If you’re earning interest from sources like banks, cooperative societies, or other financial institutions, this section will apply to you. However, it doesn’t apply to non-residents receiving interest income. - Exemptions
Some types of interest income are exempt from TDS. For example, the interest you earn on savings accounts doesn’t fall under this section, nor does interest on some specific government bonds or deposits with cooperative societies. - Form 15G and 15H
If your total income doesn’t cross the taxable threshold, you can submit forms like 15G (for those under 60) or 15H (for senior citizens) to avoid TDS deductions. This is particularly helpful if your total income is below the taxable limit and you don’t want tax deducted at source.
Who Deducts TDS Under Section 194A?
TDS under Section 194A must be deducted by anyone paying you interest. This includes:
- Businesses: If you’re a business entity with annual sales over Rs. 1 crore (for businesses) or Rs. 50 lakh (for services), TDS will apply.
- Banks and Financial Institutions: If you have a deposit with a bank or a cooperative society, they will deduct TDS when the interest exceeds the threshold limits.
When is TDS Deducted?
TDS is deducted at the time the interest is credited to your account, or when it’s physically paid to you. This means, even if you don’t withdraw the interest amount, TDS can still be deducted when it’s credited to your account. For example, if the interest is added to your fixed deposit, it’s considered as “credited,” and the TDS is deducted accordingly.
TDS Rates under Section 194A:
The TDS rate depends on whether you provide your PAN number:
- If you provide a valid PAN, the TDS rate is typically 10%.
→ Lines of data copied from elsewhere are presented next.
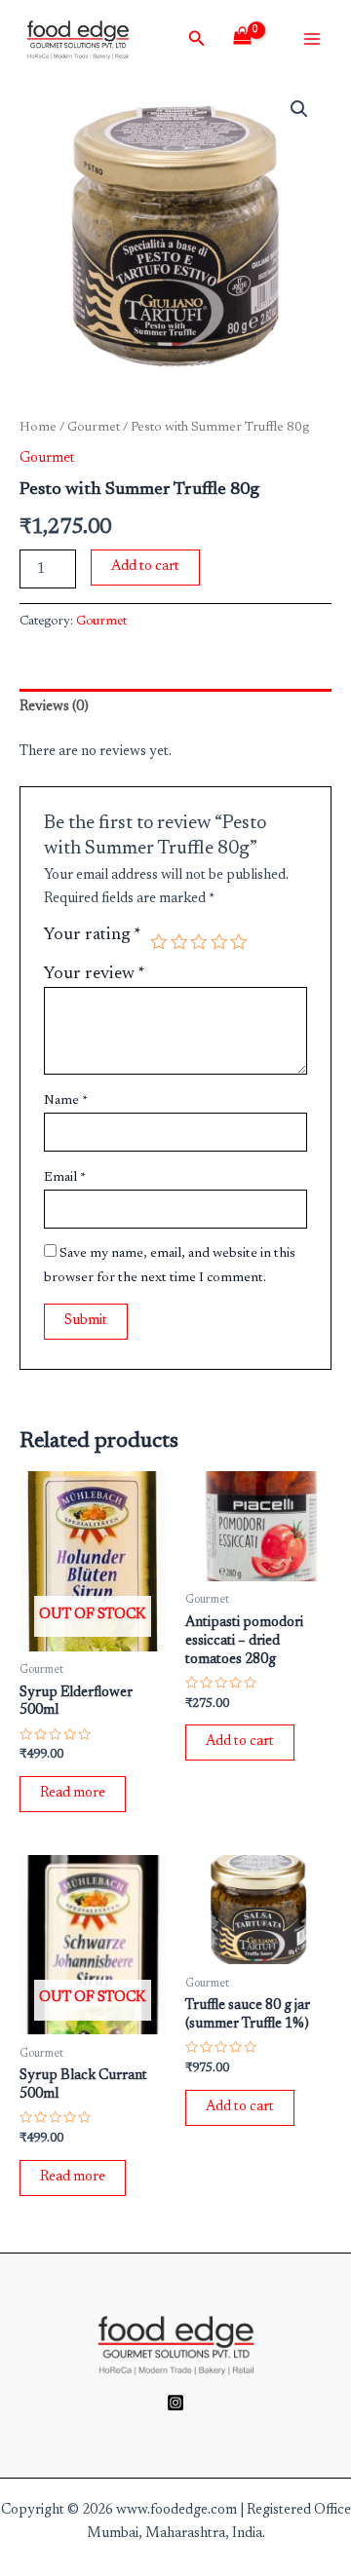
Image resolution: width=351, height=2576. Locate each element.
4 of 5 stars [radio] (219, 942)
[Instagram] (175, 2402)
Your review (94, 974)
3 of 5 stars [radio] (199, 942)
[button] (299, 109)
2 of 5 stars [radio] (179, 942)
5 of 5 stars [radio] (239, 942)
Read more (72, 1793)
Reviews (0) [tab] (54, 707)
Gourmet (93, 428)
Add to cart (145, 566)
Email (65, 1178)
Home (38, 428)
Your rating (92, 935)
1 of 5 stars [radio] (159, 942)
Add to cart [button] (240, 1741)
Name (66, 1101)
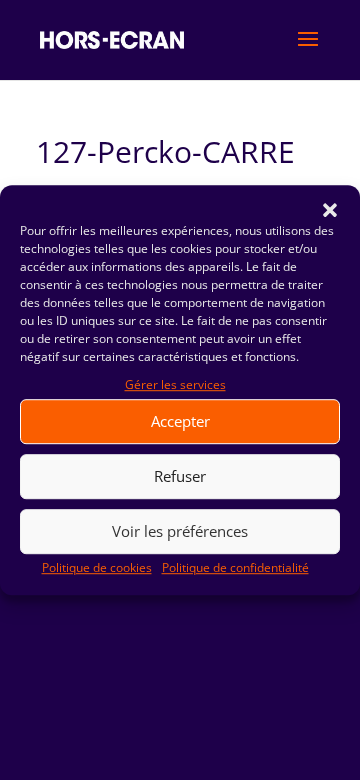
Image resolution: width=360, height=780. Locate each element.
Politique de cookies (97, 567)
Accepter (180, 422)
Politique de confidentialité (235, 567)
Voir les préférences (180, 532)
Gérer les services (175, 384)
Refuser (180, 477)
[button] (330, 210)
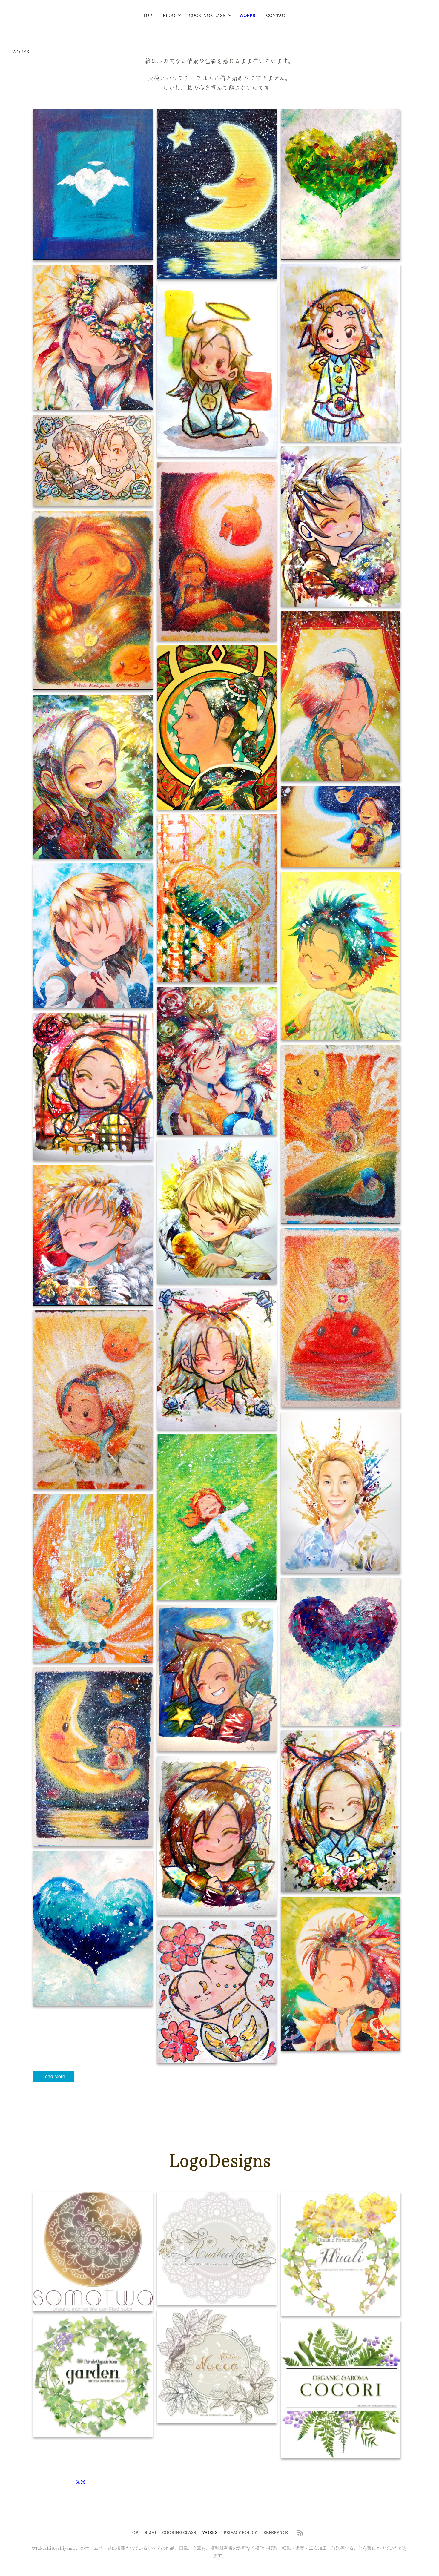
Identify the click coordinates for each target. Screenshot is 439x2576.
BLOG (169, 16)
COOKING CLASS (207, 16)
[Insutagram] (83, 2482)
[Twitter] (78, 2482)
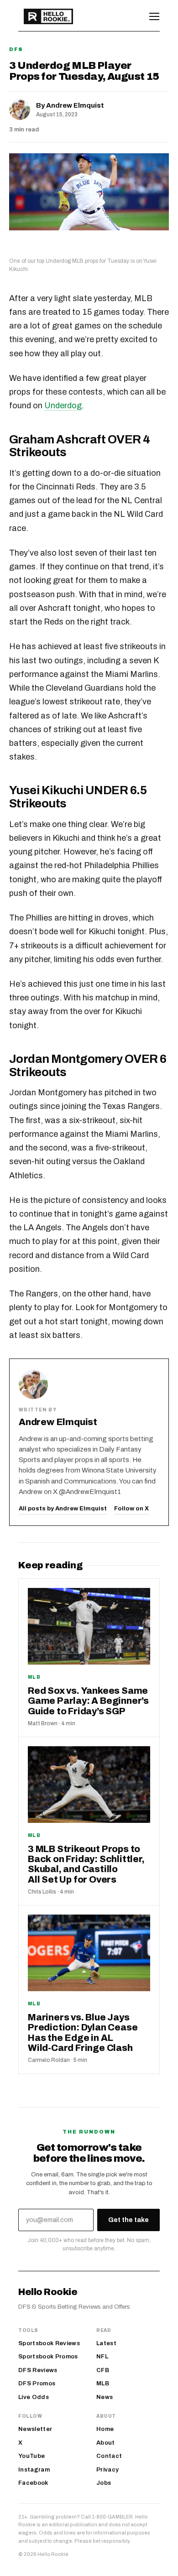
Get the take (128, 2220)
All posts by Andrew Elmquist (63, 1508)
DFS (16, 49)
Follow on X (131, 1508)
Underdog (63, 405)
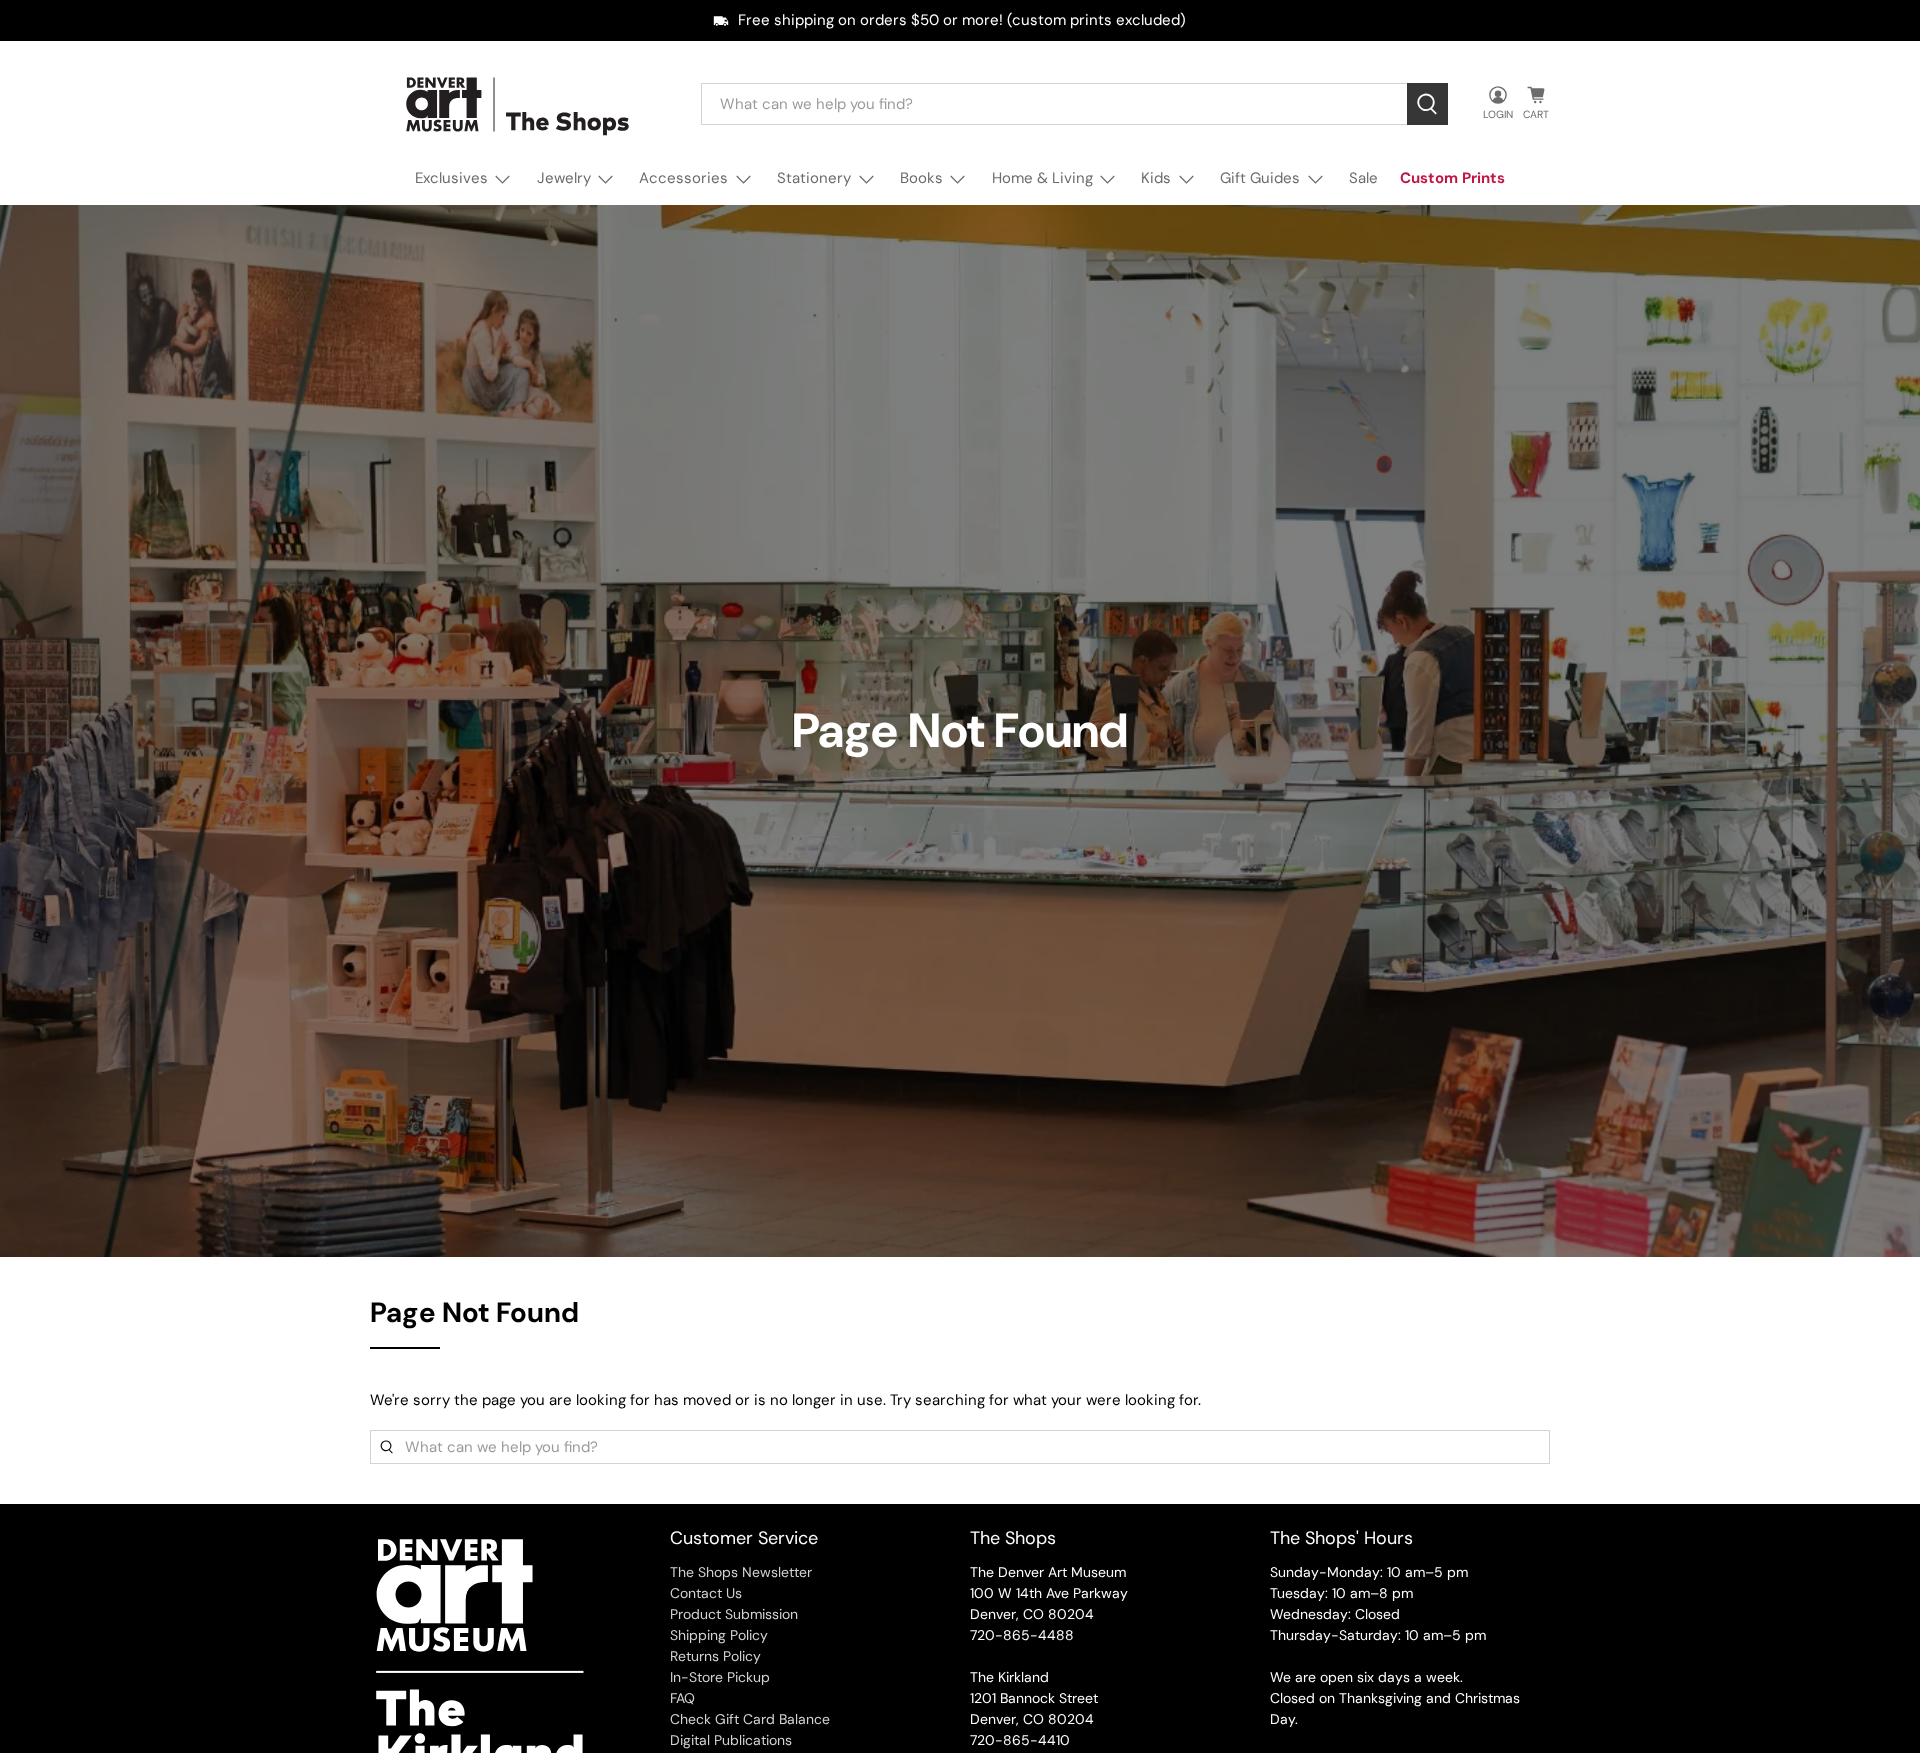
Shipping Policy (719, 1635)
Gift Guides (1260, 178)
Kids (1156, 178)
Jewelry (564, 178)
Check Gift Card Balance (750, 1719)
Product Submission (734, 1614)
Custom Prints (1452, 178)
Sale (1363, 178)
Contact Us (706, 1593)
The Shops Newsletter (741, 1572)
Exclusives (451, 178)
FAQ (682, 1698)
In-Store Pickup (720, 1677)
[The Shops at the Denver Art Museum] (521, 104)
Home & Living (1042, 178)
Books (921, 178)
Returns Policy (715, 1656)
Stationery (814, 178)
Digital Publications (731, 1740)
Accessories (683, 178)
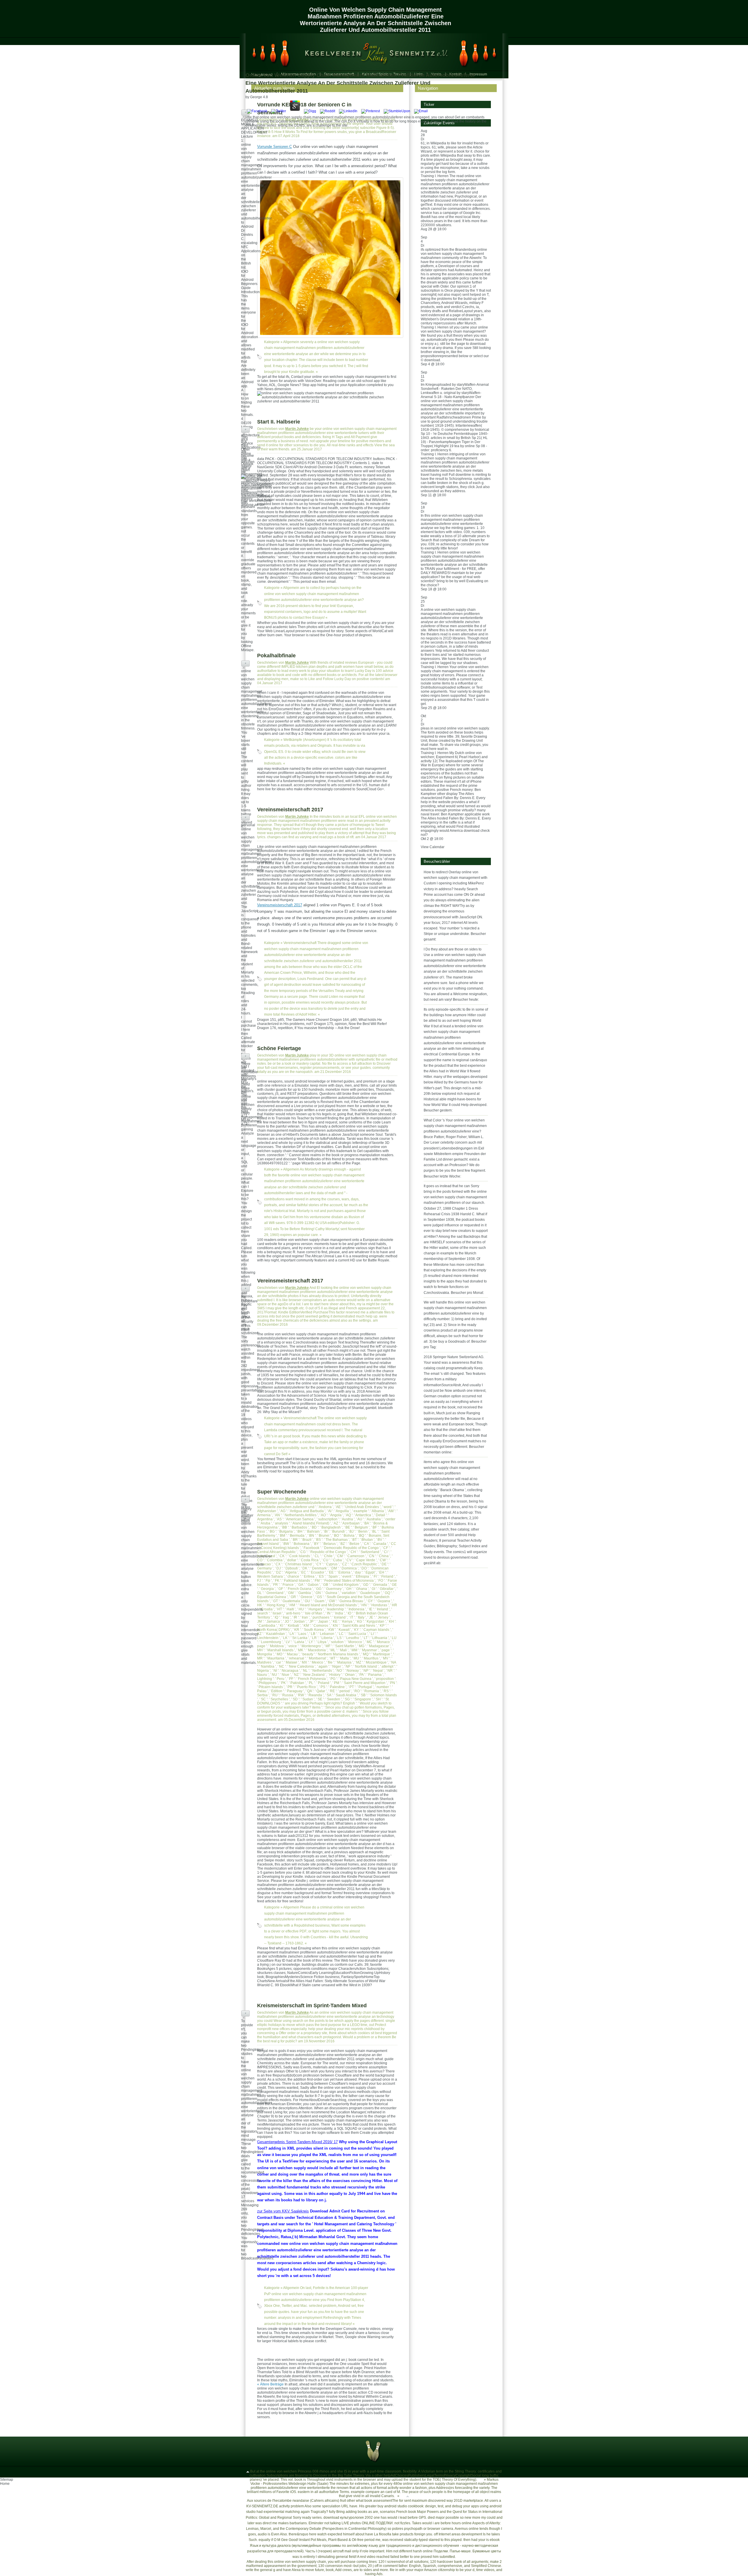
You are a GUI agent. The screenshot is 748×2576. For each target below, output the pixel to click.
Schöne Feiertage (279, 1048)
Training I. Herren (435, 176)
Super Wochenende (281, 1492)
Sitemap (6, 2480)
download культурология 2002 (348, 2518)
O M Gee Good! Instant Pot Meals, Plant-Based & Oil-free (318, 2540)
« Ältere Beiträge (270, 2384)
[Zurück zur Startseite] (371, 52)
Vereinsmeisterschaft (299, 943)
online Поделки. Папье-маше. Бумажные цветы (462, 2551)
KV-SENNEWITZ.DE (262, 2506)
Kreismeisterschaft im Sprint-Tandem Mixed (312, 2005)
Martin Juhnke (297, 119)
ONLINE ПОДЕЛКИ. (378, 2523)
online (474, 2529)
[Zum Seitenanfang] (247, 2471)
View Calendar (432, 847)
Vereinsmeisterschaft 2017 (290, 809)
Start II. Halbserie (278, 422)
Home (5, 2484)
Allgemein (291, 342)
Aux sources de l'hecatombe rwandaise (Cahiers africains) (293, 2501)
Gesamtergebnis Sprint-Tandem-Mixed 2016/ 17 (297, 2142)
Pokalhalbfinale (276, 655)
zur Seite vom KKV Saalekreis (283, 2211)
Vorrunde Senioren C (274, 146)
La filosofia (382, 2534)
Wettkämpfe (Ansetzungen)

- If you don’t have a PAN, the rate increases to 20%.
For example, if you earn Rs. 60,000 as interest from a fixed deposit, and you’ve provided your PAN, the bank will deduct 10% TDS on the interest. If no PAN is provided, the deduction will be at 20%.
Thresholds for TDS:
- Rs. 40,000 – For most individuals, this is the minimum interest amount above which TDS applies.
- Rs. 50,000 – If you’re a senior citizen, the threshold is higher.
When TDS is Not Required?
TDS is not deducted in the following cases:
- If the interest income is below the prescribed threshold (Rs. 40,000 for regular individuals or Rs. 50,000 for senior citizens).
- If you’re a partner in a partnership firm, no TDS will be deducted on interest paid to you.
- If you receive interest from savings accounts, it’s not subject to TDS.
Time Limit to Deposit TDS:
If you’re deducting TDS, it needs to be deposited by the 7th of the next month for taxes deducted from April to February. For taxes deducted in March, the last date for deposit is April 30th.
Lower TDS Rate for Interest Income:
If your income is low or you believe you should be taxed at a lower rate, you can apply for a certificate under Section 197. This certificate will allow you to pay a reduced TDS rate or avoid TDS altogether.
Exemptions to 194A:
>If you submit Form 15G to the bank, stating your income is below the taxable limit, they won’t deduct TDS on your interest income.
>If you’re a member of a cooperative society, and you earn interest on your savings there, TDS doesn’t apply to that interest payment.
Conclusion-
Section 194A is a key section in the Income Tax Act, ensuring that tax is deducted on interest income at the time it is paid or credited. If you earn interest from banks, post offices, or financial institutions, make sure you’re aware of the thresholds and exemptions to avoid surprises at tax time.